STATED EXERCISE 1: Write out the entries below, each line as given, with their click coordinates but not the pictures.

DOCUMENT PASSAGE:
++++++++++++++++++++
# Assignment 7: Neural Networks and Backpropagation
In this assignment, you will be asked to write your own code to implement the learning process of a simple neural network. We will use a simple version of [MNIST dataset](http://yann.lecun.com/exdb/mnist/), which we have introduced in Assignment 5. To make the problem simpler, we only take images with label '8' and '9', which gives us a binary classification problem. Then we subsample the dataset and reduce the dimension of each image using average pooling. The following code loads the dataset and prints its dimension.

In [1]:
import numpy as np 
import matplotlib.pyplot as plt
#Load data
import scipy.io as sio
a = sio.loadmat('mnist_binary.mat')
X_trn = a['X_trn']
X_tst = a['X_tst']
Y_trn = a['Y_trn'][0]
Y_tst = a['Y_tst'][0]
print(X_trn.shape)
print(X_tst.shape)
print(Y_trn.shape)
print(Y_tst.shape)

(196, 964)
(196, 414)
(964,)
(414,)


## Requirements
1. You are not allowed to use any machine learning libraries which have neural networks implemented.

2. Notice here most of the problems you have will be regarding the dimensions of variables. In each skeleton function we provide, we have one assert line to help you verify whether you write your code correctly. Passing the assert line doesn't mean your code is correct. But it is a necessary condition.

3. You don't need to strictly follow the skeleton we provide. As long as you answer the problems correctly, you can write in any style you prefer.

## Parameters
Let's first implement a simple neural network with one hidden layer and one output layer. The hidden layer only has $n_h$ neurons. We assume the output layer has two neurons. Hence you will have 4 parameters to describe the neural network: 

1. $W_1$, a $n_h$ by 196 (number of features) matrix, which is the weight matrix between features and the hidder layer.
2. $b_1$, a scalar, which is the offset for the first layer.
3. $W_2$, a 2 by $n_h$ matrix, which is the weight matrix between the hidder layer and the output layer.
4. $b_2$, a scalar, which is the offset for the second layer.

The following script initializes the above four parameters and returns them as a dictionary.

In [2]:
#Initialize parameters 
num_hidden = 20 #number of neurons in the hidden layer
num_op = 2 #number of neurons in the output layer

def initialize_parameters(size_input, size_hidden, size_output):
    np.random.seed(2)
    W1 = np.random.randn(size_hidden, size_input) * 0.01
    b1 = np.zeros(shape=(size_hidden, 1))
    W2 = np.random.randn(size_output, size_hidden) * 0.01
    b2 = np.zeros(shape=(size_output, 1))
    parameters = {'W1': W1,
                  'b1': b1,
                  'W2': W2,
                  'b2': b2}
    return parameters
parameters = initialize_parameters(X_trn.shape[0], num_hidden, num_op)
print('W1',parameters['W1'].shape)
print('b1',parameters['b1'].shape)
print('W2',parameters['W2'].shape)
print('b2',parameters['b2'].shape)

W1 (20, 196)
b1 (20, 1)
W2 (2, 20)
b2 (2, 1)


## Softmax function.
++++++++++++++++++++
INPUT ROWS:
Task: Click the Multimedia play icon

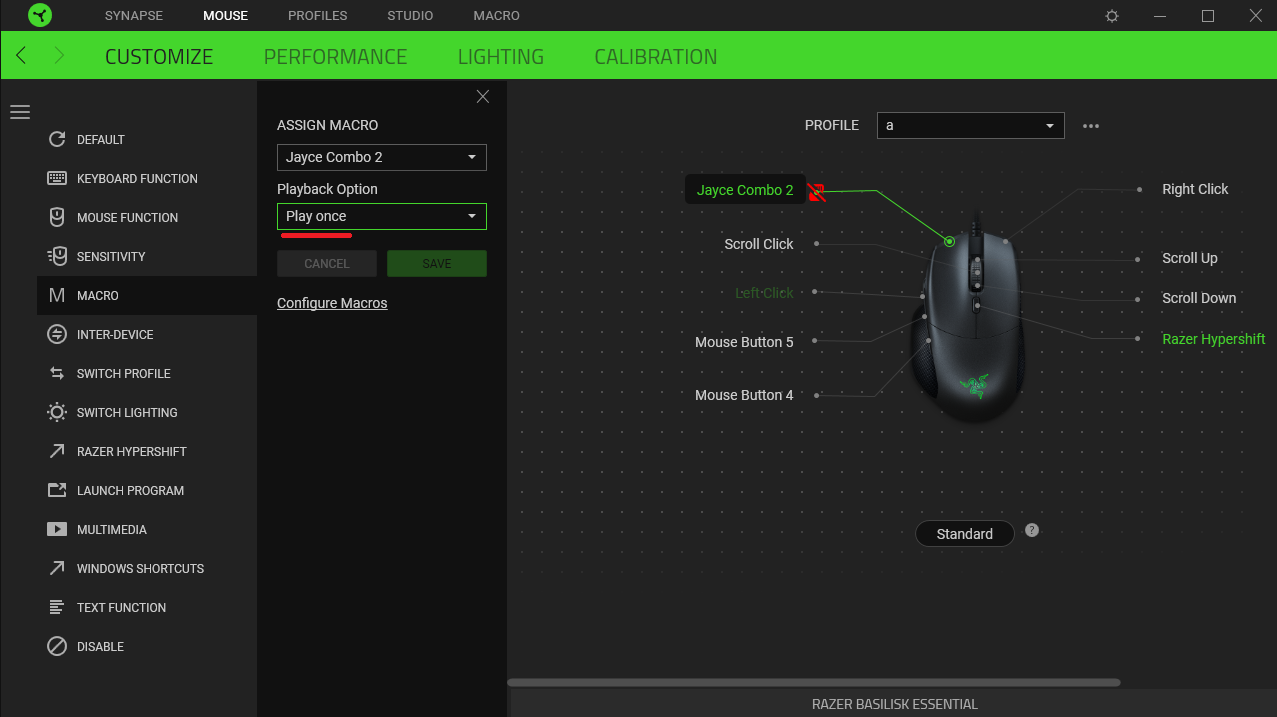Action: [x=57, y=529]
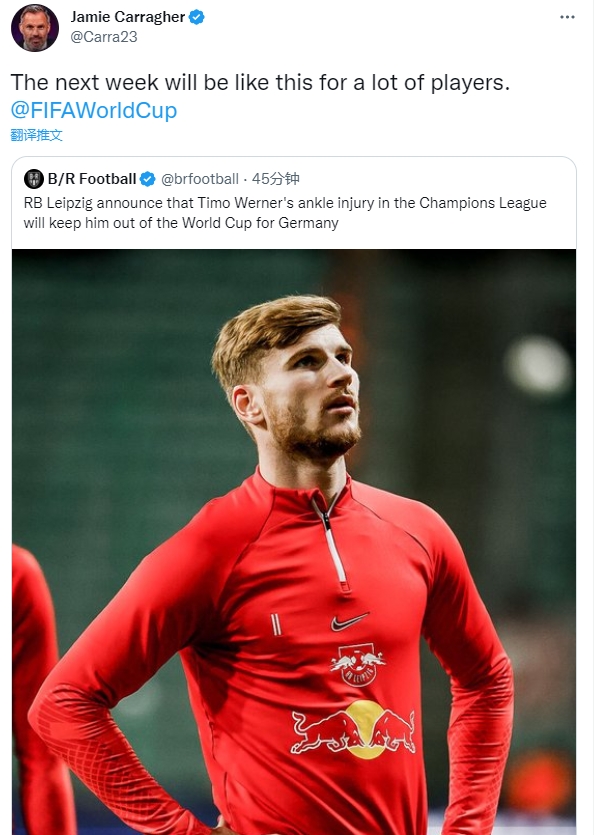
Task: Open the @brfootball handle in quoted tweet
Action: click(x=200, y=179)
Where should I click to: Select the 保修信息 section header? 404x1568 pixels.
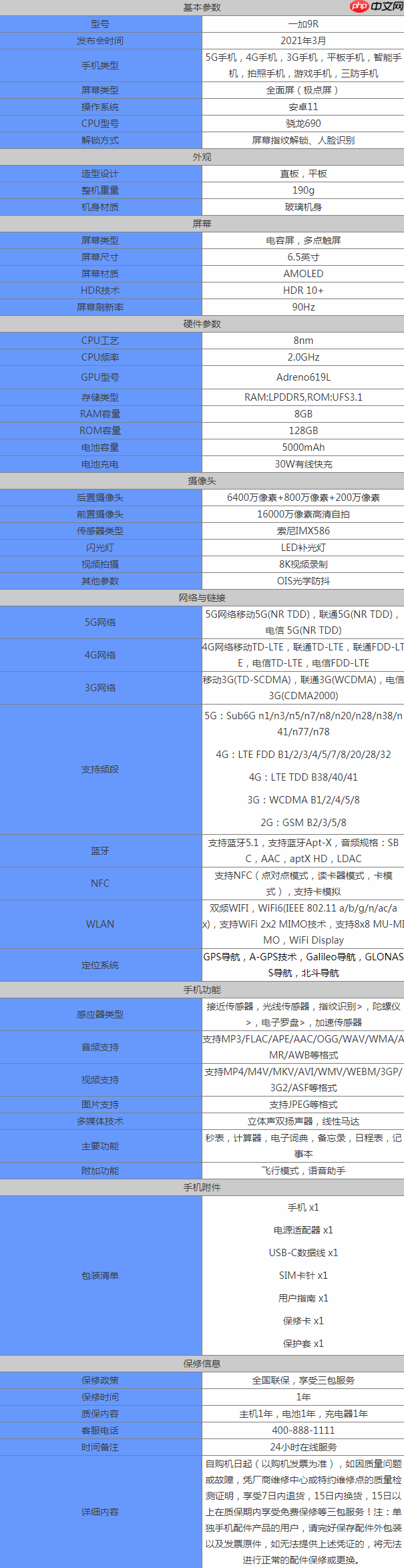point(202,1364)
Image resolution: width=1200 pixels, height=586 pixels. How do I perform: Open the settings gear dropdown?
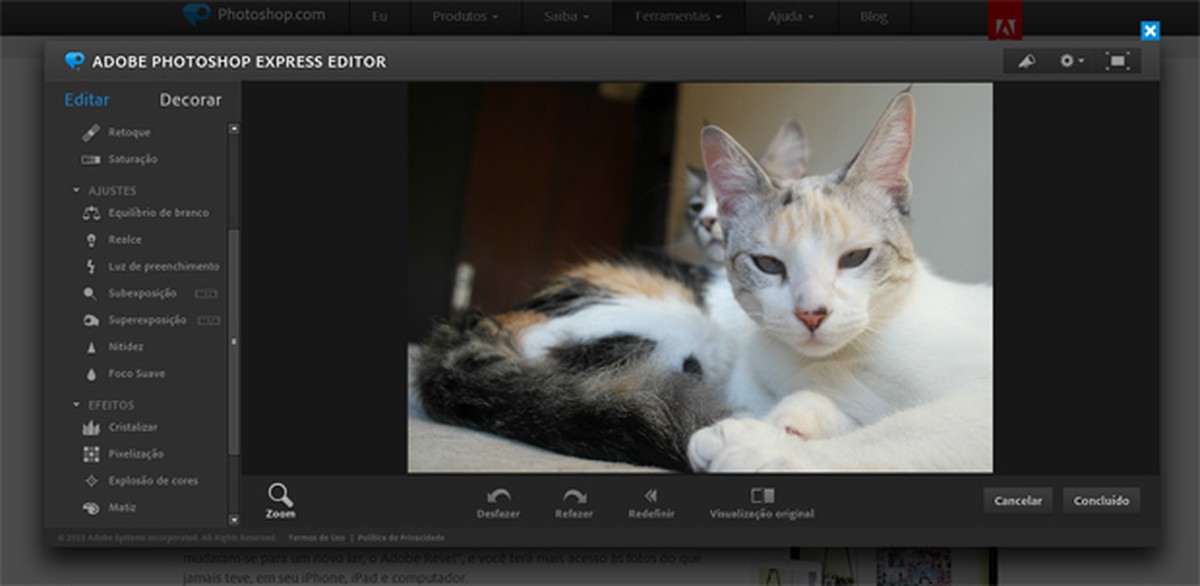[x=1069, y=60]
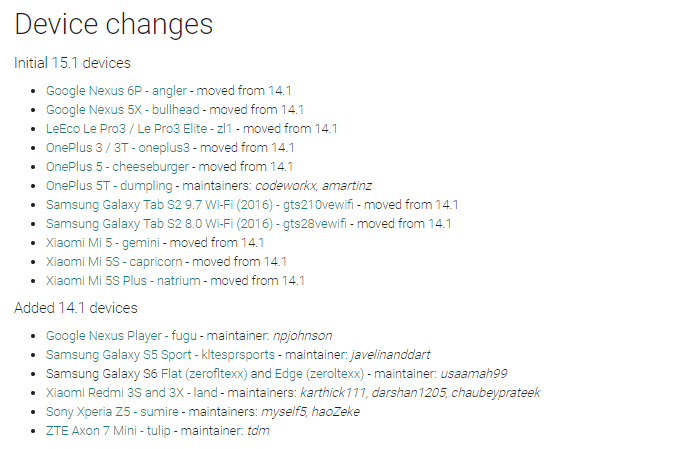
++++++++++++++++++++
STATED EXERCISE 2: Write what comes next in the neural network assignment, starting after its last line.

TASK RESULT 1:
Task: Click the Multimedia play icon

Action: [x=57, y=529]
Task: Open the @brfootball handle in quoted tweet
Action: click(x=200, y=179)
Where should I click to: Select the 保修信息 section header? 404x1568 pixels.
point(202,1364)
Image resolution: width=1200 pixels, height=586 pixels. How do I perform: Open the settings gear dropdown?
[x=1069, y=60]

TASK RESULT 2:
Let $Z_2=(z_1, z_2)$ be the final otuput layer of neurons. The softmax outputs are probability estimates for outputing label 1 (assuming '8' is 1 and '9' is zero):

$$\hat{y}_1 = Pr(Y = 1 | z_1, z_2) = \frac{e^{z_1}}{e^{z_1} + e^{z_2}}$$

Write code in the cell below to do the softmax computation. Note here Z2 should be a matrix of shape $2 \times n$, where $n$ is the number of training samples. Your output softmax should be of shape $1 \times n$.

In [None]:
def softmax(Z2):
    # ip - (M,N) array where M is no. of neurons in output layer, N is number of samples.
    # You can modify the code if your output layer is of different dimension
   # =========Write your code below ==============



    # =============================================
    assert(softmax.shape == (1, Z2.shape[1]))
    return softmax

## Activation function.
The following function should be able to implement activation function given the input.

In [None]:
def activ(ip,act):
    # ip - array obtained after multiplying inputs with weights (between input layer and hidden layer)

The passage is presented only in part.